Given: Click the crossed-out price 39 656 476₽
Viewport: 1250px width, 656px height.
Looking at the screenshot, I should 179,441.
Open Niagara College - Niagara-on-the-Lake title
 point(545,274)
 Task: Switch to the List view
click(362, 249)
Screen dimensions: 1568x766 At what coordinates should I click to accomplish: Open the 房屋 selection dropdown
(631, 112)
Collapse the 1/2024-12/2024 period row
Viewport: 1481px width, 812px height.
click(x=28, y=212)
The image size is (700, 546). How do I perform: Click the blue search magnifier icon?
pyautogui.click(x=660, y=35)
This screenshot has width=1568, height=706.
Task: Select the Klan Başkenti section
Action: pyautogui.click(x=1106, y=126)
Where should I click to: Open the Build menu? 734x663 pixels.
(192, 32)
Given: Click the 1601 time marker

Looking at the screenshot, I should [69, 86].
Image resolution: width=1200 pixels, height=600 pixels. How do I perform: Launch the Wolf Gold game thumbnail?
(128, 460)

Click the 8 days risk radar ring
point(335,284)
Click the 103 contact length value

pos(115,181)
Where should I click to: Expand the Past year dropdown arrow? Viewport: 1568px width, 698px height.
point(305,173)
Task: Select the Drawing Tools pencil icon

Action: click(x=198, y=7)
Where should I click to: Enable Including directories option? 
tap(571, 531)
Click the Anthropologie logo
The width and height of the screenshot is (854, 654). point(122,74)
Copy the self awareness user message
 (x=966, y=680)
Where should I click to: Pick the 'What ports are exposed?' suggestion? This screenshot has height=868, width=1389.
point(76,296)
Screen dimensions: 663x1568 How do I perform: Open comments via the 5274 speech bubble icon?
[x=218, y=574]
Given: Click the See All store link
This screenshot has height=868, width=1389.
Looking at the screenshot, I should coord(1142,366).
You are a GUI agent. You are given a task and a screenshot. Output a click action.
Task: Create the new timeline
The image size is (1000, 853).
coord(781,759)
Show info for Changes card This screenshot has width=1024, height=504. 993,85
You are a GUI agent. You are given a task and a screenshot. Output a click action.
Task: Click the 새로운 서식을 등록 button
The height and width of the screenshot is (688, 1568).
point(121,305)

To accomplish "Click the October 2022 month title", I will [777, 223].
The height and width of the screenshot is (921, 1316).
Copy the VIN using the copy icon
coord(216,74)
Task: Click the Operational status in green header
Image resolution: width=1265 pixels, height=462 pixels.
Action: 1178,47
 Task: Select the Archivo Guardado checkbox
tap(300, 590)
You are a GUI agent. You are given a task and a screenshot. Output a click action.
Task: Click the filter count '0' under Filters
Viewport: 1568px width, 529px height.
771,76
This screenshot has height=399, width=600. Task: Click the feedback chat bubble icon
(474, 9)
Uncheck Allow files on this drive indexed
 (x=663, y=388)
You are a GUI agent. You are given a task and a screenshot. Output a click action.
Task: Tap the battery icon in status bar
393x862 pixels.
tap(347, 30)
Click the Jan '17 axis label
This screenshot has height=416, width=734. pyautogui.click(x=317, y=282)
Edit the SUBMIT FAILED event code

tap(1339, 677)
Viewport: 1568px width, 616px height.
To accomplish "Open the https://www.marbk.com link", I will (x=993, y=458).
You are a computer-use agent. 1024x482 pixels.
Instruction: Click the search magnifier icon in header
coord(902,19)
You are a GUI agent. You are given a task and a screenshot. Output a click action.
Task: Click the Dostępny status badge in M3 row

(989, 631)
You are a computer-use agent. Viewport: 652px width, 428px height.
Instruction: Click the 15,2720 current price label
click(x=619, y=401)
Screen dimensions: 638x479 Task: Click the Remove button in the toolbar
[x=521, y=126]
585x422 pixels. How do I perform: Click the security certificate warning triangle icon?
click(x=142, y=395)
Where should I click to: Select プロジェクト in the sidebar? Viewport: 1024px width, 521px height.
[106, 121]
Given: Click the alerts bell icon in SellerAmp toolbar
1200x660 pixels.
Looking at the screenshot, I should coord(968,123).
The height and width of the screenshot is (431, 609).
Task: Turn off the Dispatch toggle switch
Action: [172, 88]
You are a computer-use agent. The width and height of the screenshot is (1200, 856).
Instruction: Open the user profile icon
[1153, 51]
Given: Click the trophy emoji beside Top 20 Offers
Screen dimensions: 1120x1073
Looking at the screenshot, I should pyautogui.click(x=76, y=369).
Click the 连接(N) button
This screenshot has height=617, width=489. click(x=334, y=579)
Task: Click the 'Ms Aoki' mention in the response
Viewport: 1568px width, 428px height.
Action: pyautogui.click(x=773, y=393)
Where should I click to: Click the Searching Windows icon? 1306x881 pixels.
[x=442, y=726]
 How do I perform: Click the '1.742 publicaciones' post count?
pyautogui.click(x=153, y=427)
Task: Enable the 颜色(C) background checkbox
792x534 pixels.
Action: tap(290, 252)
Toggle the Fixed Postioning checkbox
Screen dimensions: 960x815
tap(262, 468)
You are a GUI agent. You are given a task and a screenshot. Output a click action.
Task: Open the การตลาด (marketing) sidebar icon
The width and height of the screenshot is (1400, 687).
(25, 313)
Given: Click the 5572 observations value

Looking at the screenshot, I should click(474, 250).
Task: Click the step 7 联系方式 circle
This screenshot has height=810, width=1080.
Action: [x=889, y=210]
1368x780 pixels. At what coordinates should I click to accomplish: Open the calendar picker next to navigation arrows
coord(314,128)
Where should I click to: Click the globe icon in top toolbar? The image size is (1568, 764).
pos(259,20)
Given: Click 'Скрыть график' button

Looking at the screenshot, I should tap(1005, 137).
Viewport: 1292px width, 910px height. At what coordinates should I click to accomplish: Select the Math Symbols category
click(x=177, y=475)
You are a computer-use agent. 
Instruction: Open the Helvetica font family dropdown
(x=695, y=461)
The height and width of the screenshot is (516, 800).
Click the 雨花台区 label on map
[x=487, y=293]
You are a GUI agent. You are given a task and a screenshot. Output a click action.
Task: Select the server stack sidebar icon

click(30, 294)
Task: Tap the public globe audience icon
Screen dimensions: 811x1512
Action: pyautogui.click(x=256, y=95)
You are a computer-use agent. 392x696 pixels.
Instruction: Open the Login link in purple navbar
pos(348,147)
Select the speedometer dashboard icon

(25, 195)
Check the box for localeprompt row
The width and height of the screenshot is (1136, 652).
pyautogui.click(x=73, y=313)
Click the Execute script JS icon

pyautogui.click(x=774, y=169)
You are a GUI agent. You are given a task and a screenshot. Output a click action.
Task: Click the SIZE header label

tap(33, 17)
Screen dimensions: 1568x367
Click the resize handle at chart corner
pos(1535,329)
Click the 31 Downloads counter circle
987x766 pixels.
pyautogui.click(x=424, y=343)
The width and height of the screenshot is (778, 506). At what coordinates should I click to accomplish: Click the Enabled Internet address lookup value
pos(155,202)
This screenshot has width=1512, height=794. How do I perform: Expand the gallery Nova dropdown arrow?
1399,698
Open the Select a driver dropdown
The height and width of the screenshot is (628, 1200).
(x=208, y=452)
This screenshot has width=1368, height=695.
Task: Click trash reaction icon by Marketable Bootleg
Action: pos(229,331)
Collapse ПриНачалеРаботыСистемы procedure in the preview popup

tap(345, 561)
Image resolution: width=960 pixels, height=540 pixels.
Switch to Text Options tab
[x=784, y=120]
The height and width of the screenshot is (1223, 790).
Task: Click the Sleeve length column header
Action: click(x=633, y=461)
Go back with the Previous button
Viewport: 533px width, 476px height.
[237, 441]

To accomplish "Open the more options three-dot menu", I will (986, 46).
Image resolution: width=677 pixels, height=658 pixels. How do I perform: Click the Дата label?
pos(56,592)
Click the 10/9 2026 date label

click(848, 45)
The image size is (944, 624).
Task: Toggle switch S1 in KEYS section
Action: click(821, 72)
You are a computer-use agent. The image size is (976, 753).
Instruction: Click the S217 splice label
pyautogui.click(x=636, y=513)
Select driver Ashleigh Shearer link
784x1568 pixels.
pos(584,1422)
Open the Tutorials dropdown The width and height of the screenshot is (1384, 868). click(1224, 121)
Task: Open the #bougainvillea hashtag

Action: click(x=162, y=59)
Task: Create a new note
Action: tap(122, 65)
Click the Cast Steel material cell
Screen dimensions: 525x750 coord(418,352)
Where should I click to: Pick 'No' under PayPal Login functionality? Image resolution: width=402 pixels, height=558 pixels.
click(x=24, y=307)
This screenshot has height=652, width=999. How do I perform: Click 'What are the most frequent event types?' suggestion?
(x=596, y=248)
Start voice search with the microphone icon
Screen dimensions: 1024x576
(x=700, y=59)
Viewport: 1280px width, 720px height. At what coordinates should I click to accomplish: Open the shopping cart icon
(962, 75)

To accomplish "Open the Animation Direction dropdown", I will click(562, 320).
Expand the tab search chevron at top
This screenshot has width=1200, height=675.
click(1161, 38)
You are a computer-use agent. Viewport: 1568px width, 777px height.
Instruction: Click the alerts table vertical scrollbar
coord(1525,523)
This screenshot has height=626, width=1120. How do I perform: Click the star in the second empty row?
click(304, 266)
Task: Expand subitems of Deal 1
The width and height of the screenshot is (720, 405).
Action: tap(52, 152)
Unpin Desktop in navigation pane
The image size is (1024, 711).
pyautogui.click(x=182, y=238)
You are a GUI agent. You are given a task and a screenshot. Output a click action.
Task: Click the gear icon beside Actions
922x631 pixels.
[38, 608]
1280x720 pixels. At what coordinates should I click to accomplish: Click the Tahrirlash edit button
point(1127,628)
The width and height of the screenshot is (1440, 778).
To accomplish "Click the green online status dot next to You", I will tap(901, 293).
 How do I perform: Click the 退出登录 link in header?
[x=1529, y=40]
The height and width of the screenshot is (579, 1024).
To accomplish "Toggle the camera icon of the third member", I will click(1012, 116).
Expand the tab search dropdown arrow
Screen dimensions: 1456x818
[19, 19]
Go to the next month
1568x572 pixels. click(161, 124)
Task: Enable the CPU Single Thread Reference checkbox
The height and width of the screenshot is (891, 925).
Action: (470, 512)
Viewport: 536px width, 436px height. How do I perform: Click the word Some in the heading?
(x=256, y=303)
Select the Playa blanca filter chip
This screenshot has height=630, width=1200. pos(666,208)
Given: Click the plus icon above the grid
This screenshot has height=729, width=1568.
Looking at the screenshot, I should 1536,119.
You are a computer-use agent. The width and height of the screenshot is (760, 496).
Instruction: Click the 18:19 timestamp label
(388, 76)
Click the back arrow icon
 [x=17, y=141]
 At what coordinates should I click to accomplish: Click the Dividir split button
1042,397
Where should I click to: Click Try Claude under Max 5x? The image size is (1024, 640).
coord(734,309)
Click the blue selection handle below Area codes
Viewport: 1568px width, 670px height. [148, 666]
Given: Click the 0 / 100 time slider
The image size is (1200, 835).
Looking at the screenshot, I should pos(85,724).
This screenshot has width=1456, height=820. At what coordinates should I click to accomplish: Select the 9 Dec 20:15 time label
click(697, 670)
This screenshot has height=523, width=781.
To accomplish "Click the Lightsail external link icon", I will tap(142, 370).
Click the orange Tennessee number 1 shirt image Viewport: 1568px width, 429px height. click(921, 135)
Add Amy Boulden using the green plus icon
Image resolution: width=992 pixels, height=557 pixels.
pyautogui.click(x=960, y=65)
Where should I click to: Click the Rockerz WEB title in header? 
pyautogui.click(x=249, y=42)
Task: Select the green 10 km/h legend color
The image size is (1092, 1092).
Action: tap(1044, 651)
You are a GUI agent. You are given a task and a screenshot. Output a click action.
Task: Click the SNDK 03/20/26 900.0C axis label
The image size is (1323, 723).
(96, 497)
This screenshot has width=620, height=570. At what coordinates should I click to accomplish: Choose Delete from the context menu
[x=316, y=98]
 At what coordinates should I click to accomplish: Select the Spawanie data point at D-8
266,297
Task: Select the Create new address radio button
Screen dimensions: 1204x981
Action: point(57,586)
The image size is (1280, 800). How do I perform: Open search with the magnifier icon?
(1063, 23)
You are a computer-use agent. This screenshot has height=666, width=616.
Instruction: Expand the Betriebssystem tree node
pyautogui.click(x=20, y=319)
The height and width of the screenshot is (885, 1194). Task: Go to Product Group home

----------------

▶ Directions: Read the data above and pull out each line that holds the string "green".

▶ Answer section:
Task: Click the Operational status in green header
To accomplish "Click the green online status dot next to You", I will tap(901, 293).
Add Amy Boulden using the green plus icon
Task: Select the green 10 km/h legend color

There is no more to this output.